## Stored data
┄┄┄┄┄┄

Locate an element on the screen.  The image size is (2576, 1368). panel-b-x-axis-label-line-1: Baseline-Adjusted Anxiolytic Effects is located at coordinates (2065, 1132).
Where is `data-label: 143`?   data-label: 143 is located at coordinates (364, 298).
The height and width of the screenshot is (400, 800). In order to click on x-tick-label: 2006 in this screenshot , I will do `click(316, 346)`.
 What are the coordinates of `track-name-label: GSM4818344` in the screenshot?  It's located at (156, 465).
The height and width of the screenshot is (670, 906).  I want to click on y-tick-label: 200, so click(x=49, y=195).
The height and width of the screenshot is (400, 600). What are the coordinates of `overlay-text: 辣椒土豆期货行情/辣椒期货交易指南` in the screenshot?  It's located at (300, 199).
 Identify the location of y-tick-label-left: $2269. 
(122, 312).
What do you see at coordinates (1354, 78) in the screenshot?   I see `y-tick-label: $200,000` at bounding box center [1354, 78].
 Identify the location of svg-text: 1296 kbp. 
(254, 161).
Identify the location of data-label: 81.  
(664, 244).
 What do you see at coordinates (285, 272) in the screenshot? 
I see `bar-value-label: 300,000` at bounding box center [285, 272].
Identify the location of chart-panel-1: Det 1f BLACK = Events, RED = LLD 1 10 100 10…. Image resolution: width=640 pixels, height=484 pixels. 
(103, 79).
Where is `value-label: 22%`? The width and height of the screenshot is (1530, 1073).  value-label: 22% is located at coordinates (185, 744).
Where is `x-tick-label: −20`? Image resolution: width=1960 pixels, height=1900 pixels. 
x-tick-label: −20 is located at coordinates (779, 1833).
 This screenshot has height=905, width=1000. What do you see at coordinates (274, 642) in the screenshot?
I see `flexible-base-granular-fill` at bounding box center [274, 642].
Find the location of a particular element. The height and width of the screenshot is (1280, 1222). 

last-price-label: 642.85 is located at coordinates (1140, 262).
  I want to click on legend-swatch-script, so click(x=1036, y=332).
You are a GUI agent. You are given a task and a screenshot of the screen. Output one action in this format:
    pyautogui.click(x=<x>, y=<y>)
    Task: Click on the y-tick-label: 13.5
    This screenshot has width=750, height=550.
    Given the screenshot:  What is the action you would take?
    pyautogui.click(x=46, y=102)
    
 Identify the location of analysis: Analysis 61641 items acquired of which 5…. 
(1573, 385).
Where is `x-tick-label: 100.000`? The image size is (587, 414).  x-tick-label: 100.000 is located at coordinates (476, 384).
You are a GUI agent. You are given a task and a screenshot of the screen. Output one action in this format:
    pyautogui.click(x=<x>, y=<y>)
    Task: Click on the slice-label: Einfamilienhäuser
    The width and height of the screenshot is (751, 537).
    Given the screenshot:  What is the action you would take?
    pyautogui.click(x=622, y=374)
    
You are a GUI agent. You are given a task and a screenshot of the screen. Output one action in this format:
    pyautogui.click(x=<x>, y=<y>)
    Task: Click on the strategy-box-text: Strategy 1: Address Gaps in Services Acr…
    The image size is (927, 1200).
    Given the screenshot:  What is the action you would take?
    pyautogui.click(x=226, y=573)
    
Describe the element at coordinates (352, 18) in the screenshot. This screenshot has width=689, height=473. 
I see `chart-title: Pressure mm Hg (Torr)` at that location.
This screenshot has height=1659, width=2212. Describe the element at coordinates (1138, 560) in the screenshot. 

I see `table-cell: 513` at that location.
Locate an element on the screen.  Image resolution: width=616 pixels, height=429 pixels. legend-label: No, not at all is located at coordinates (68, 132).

┄┄┄┄┄┄

## Work order
Reproduce the stretch of the data above from the line containing "Identify the location of analysis: Analysis" through the line containing "pyautogui.click(x=622, y=374)", keeping every line word for word.

## Output below
 Identify the location of analysis: Analysis 61641 items acquired of which 5…. 
(1573, 385).
Where is `x-tick-label: 100.000`? The image size is (587, 414).  x-tick-label: 100.000 is located at coordinates (476, 384).
You are a GUI agent. You are given a task and a screenshot of the screen. Output one action in this format:
    pyautogui.click(x=<x>, y=<y>)
    Task: Click on the slice-label: Einfamilienhäuser
    The width and height of the screenshot is (751, 537).
    Given the screenshot:  What is the action you would take?
    pyautogui.click(x=622, y=374)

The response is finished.